The issue isn’t whether you can get a good results or not. The issue is the skills you are outsourcing to a proprietary tool, skills that you will never learn or forget. Getting information out of documentation, designing an architecture, understanding and replicating an algorithm, etc.
You will eventually start struggling with critical thinking, there are already studies about that.
Of course, if you use it in moderation and don’t rely on LLMs too much, you should be ok.
But how did that work for everyone with short-form content and social networks in the last ten years? How is your attention span doing? Surely we all have managed to take short-form content in moderation, since we knew the risks to our attention span, right?
Please, whatever you eventually choose to do, make sure to continually reference this amazing website whenever you are implementing any interactable part.
https://cheatsheetseries.owasp.org/
It has cheat sheets for securely implementing everything from login forms, preventing common vulnerabilities (at least look at sheets for Top 10), forgoten password flows, storing passwprds and more.

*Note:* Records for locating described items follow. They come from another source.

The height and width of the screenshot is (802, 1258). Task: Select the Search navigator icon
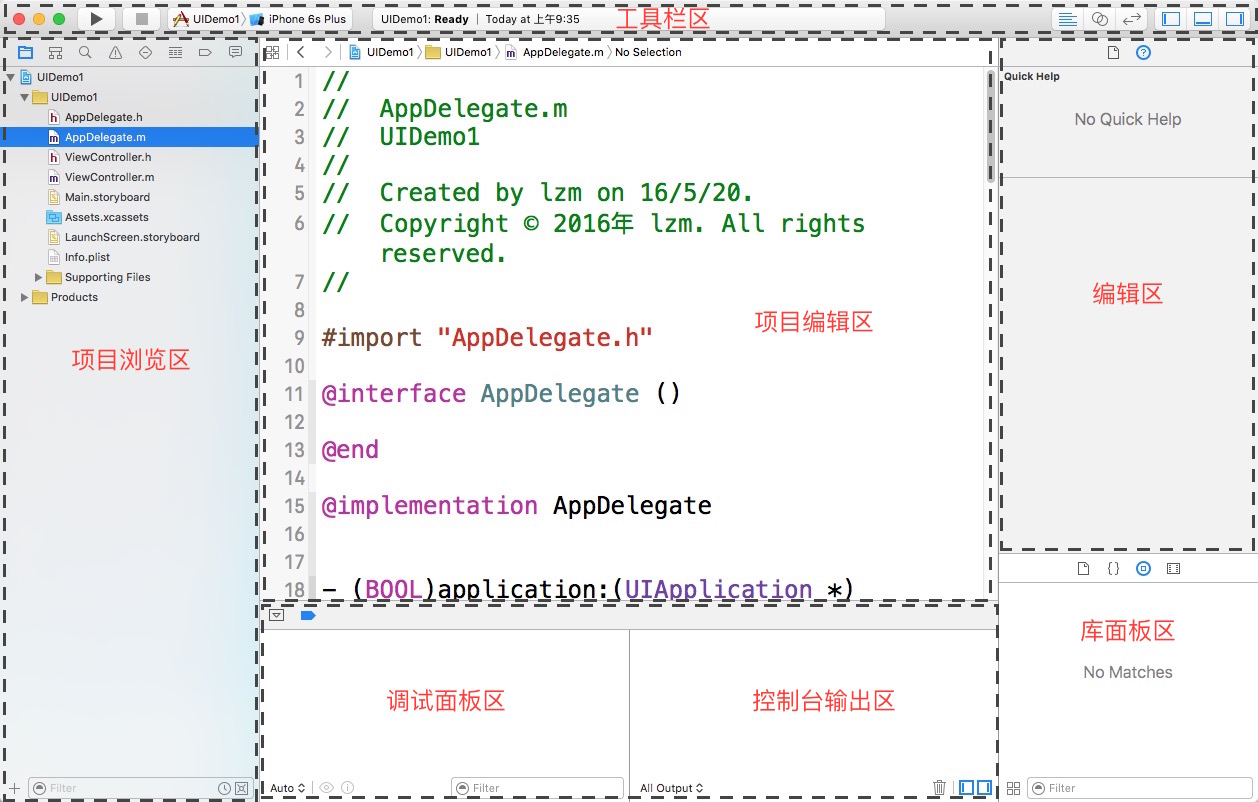85,52
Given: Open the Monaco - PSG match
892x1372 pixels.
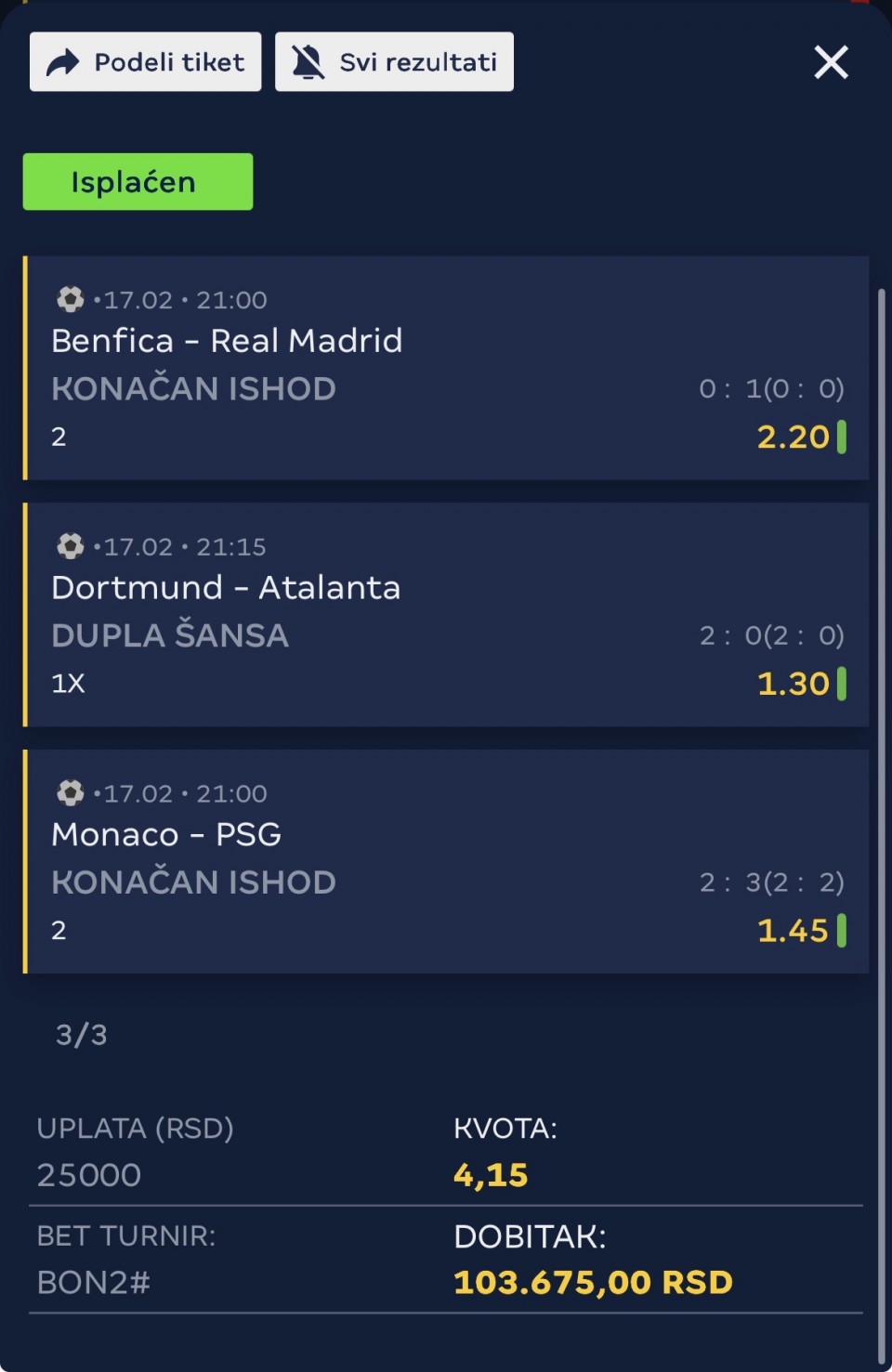Looking at the screenshot, I should pyautogui.click(x=166, y=834).
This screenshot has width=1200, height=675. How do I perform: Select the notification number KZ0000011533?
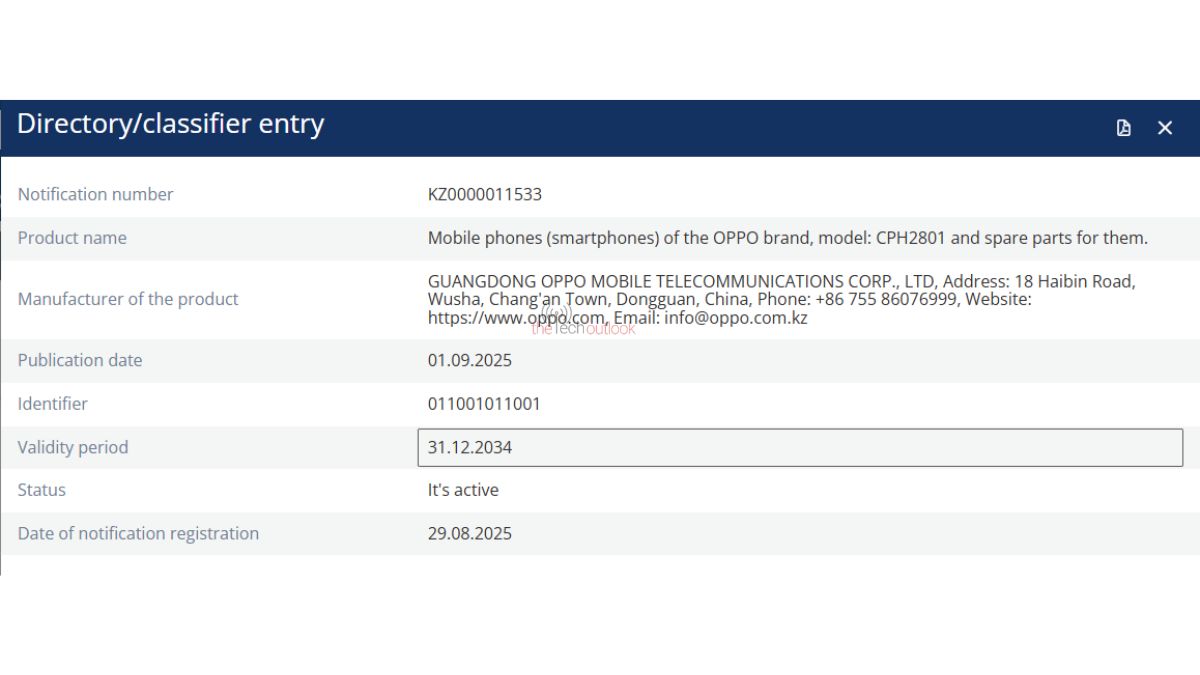coord(485,194)
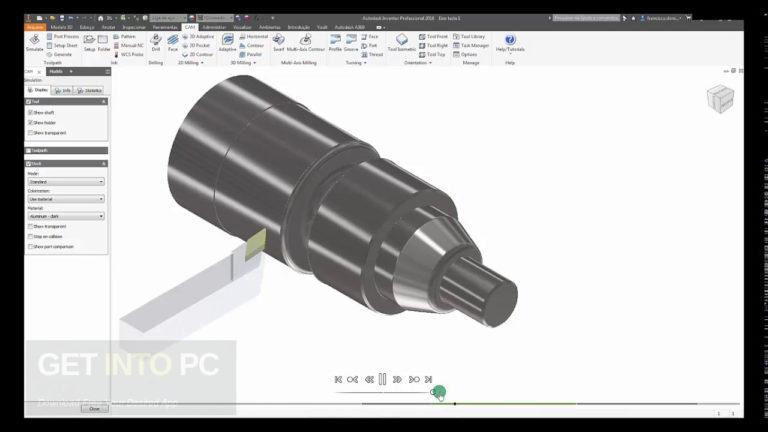Switch to the Statistics tab
This screenshot has width=768, height=432.
coord(89,91)
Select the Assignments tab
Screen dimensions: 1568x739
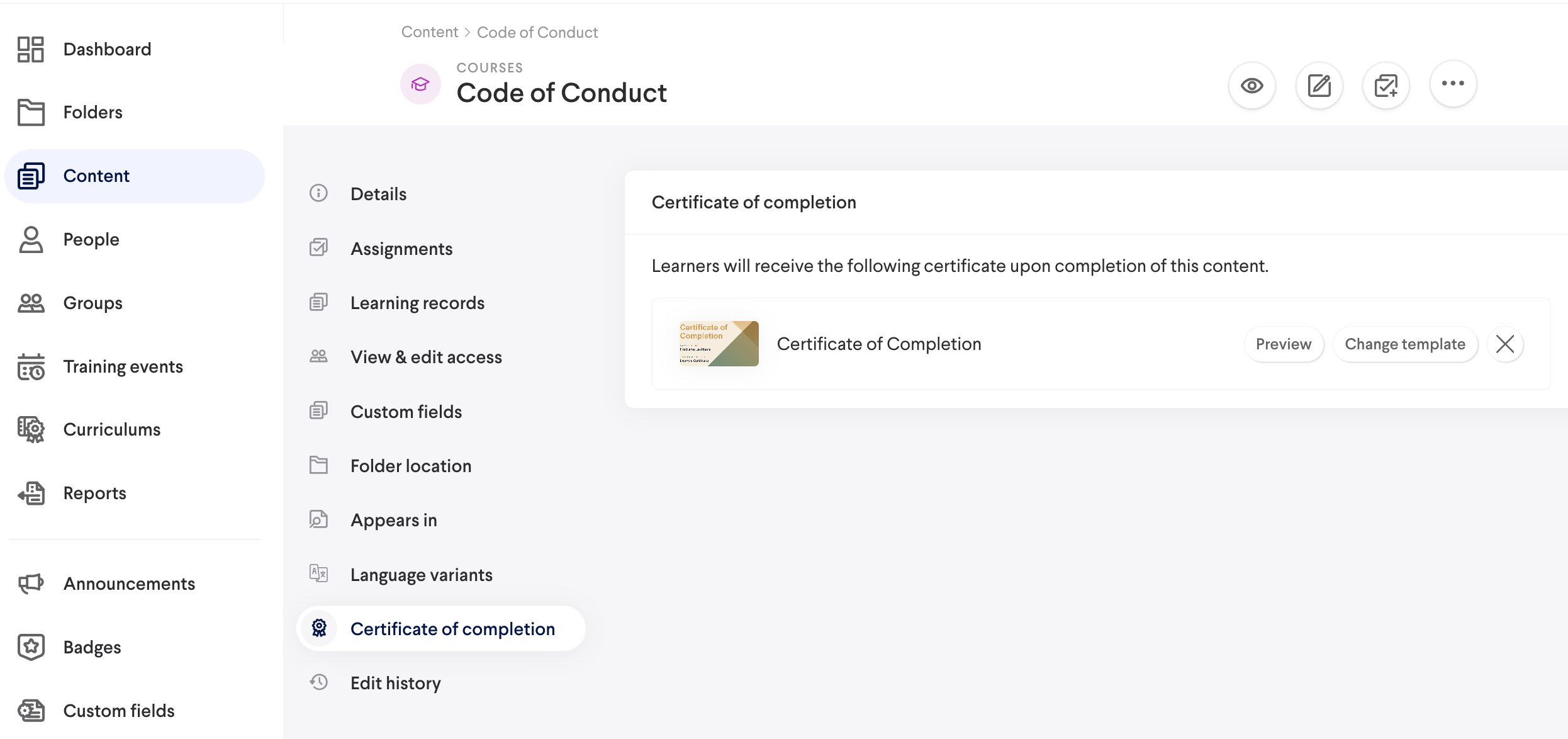[x=401, y=249]
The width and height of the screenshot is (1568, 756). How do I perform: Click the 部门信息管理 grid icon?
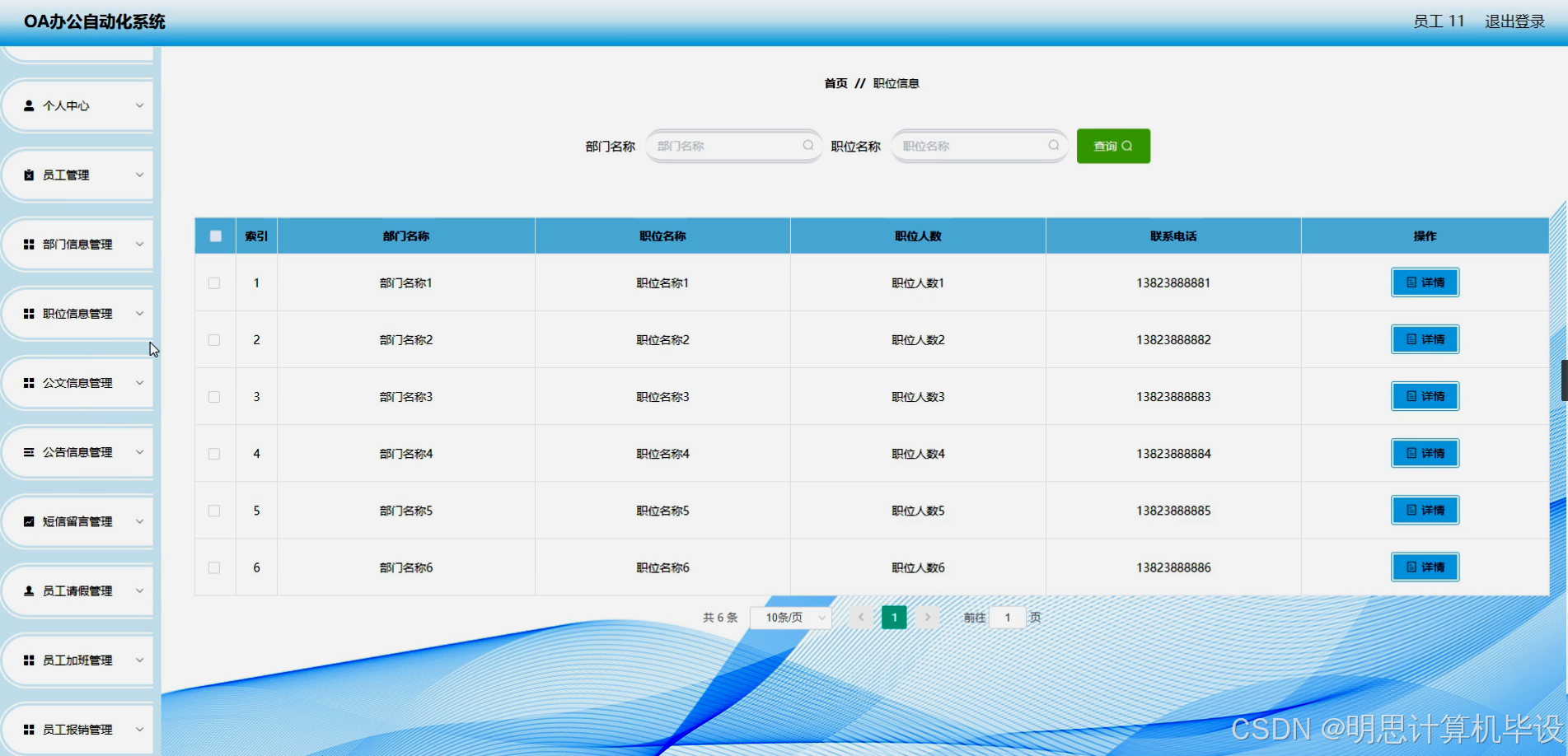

From the top of my head, If you are building it from a scratch without a framework, you will definitely want to at least look into cheat sheets about input validation, injection prevention, password storage, session management, file upload and authorization with authentication.
They are not that long, and should prevent the most critical and common vulnerabilities you will probably have, where the prevention isn’t too difficult, once you know about it.